49. The method of claim 47, further comprising administering to the patient an effective amount of a STAT inhibitor.

50. A method of treating cancer in a patient in need thereof, the method comprising administering to the patient an effective amount of a CpG oligodeoxynucleotide and an effective amount of 6-thio-2’-deoxyguanosine.

51. The method of claim 50, further comprising administering to the patient an effective amount of a STAT inhibitor.

52. The method of claim 47, wherein the cancer expresses telomerase reverse transcriptase.
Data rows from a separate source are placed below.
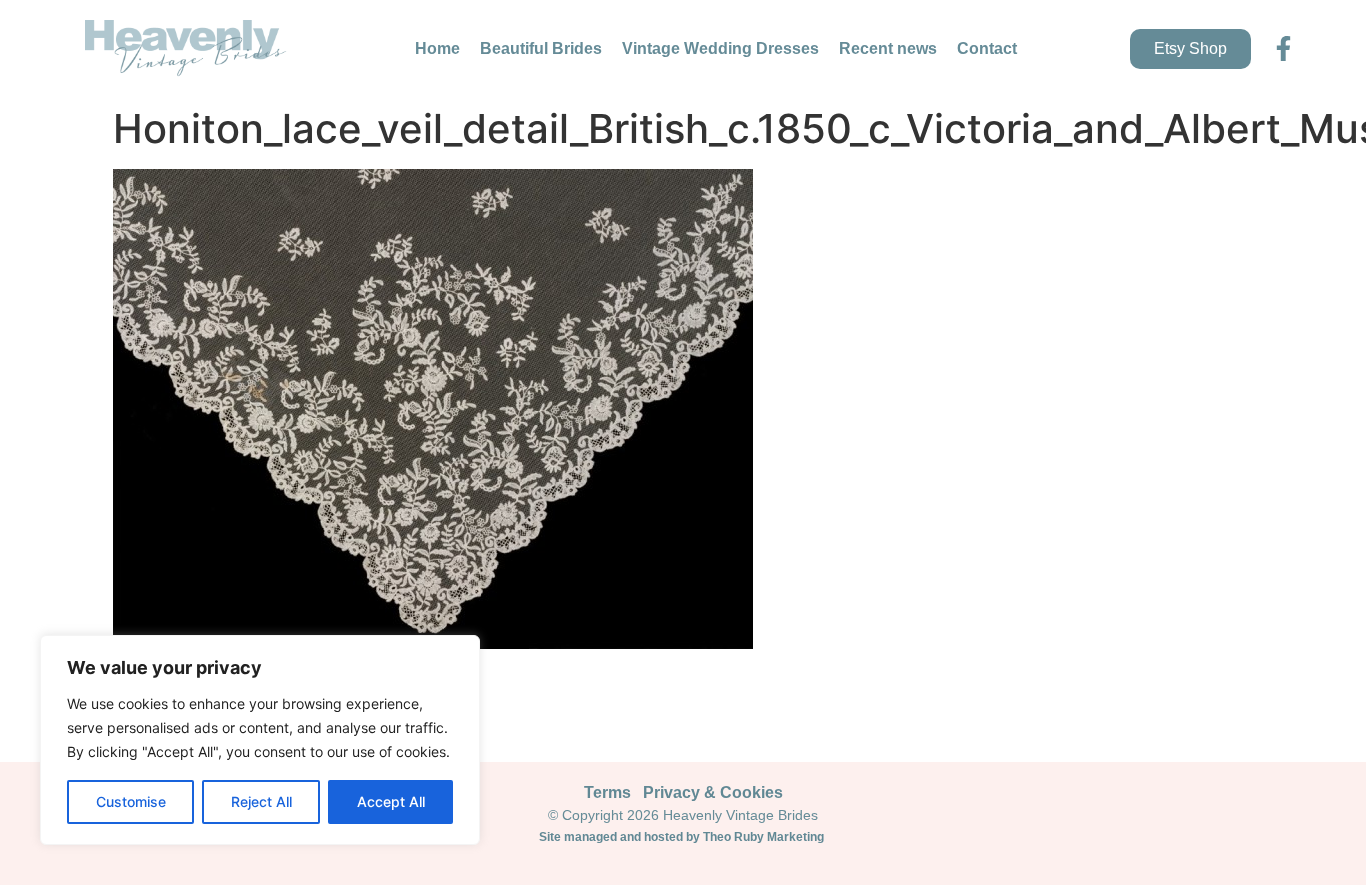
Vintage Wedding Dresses (720, 48)
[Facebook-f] (1283, 48)
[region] (260, 740)
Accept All (391, 801)
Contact (987, 48)
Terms (607, 792)
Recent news (888, 48)
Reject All (261, 801)
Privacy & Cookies (713, 792)
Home (437, 48)
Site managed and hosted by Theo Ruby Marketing (683, 837)
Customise (131, 801)
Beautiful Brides (541, 48)
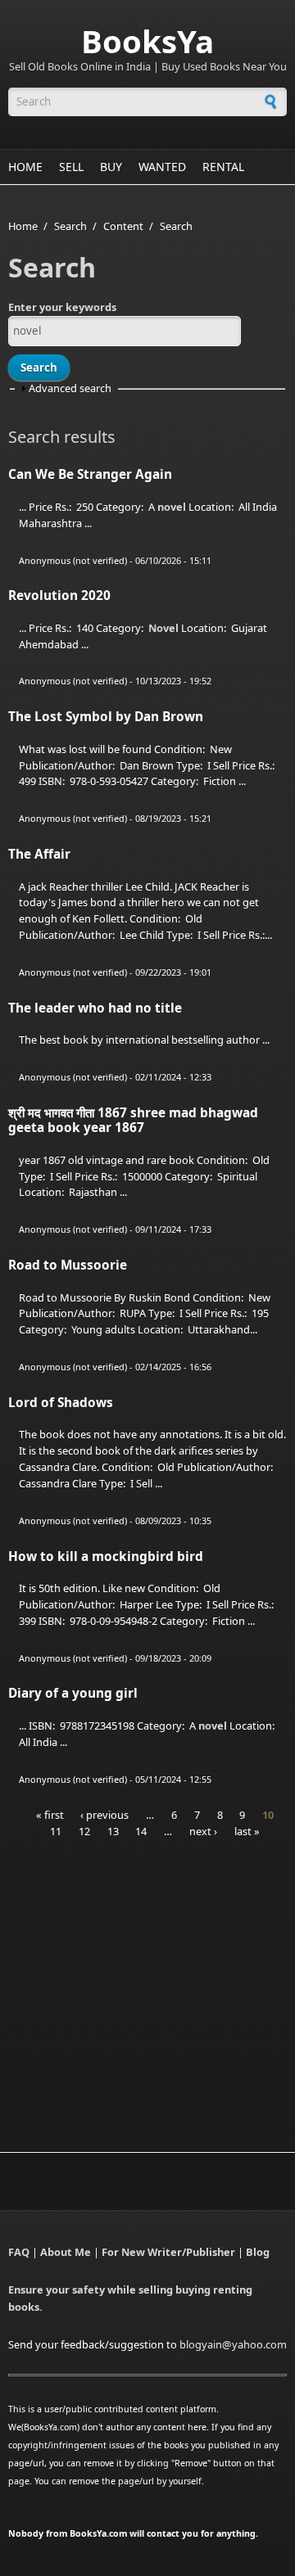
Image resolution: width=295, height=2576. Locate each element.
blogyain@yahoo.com (233, 2344)
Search (70, 226)
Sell (71, 166)
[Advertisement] (146, 1974)
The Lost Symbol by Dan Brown (105, 716)
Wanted (162, 166)
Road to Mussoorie (67, 1265)
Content (123, 226)
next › (203, 1831)
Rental (223, 166)
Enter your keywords (62, 307)
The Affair (39, 854)
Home (25, 166)
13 (113, 1831)
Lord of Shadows (60, 1402)
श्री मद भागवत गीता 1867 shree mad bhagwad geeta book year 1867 (133, 1120)
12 (84, 1831)
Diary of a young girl (73, 1693)
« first (50, 1814)
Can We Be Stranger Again (90, 474)
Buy (111, 166)
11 (55, 1831)
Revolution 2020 (59, 595)
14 (141, 1831)
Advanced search (70, 388)
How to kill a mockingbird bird (105, 1556)
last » (247, 1831)
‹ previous (104, 1814)
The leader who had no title (95, 1008)
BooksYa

53. The method of claim 47, wherein the cancer is prostate cancer, colon cancer, non- small cell lung cancer, liver cancer, bladder cancer, pancreatic cancer, breast cancer, ovarian cancer, glioma, melanoma, head and neck cancer, renal cancer, leukemia, or lymphoma.

54. The method of claim 47, comprising intratumoral administration.

55. A pharmaceutical composition comprising a CpG oligonucleotide, 6-thio-2’- deoxyguanosine, and a pharmaceutically acceptable excipient.

56. The pharmaceutical composition of claim 55, further comprising a STAT inhibitor.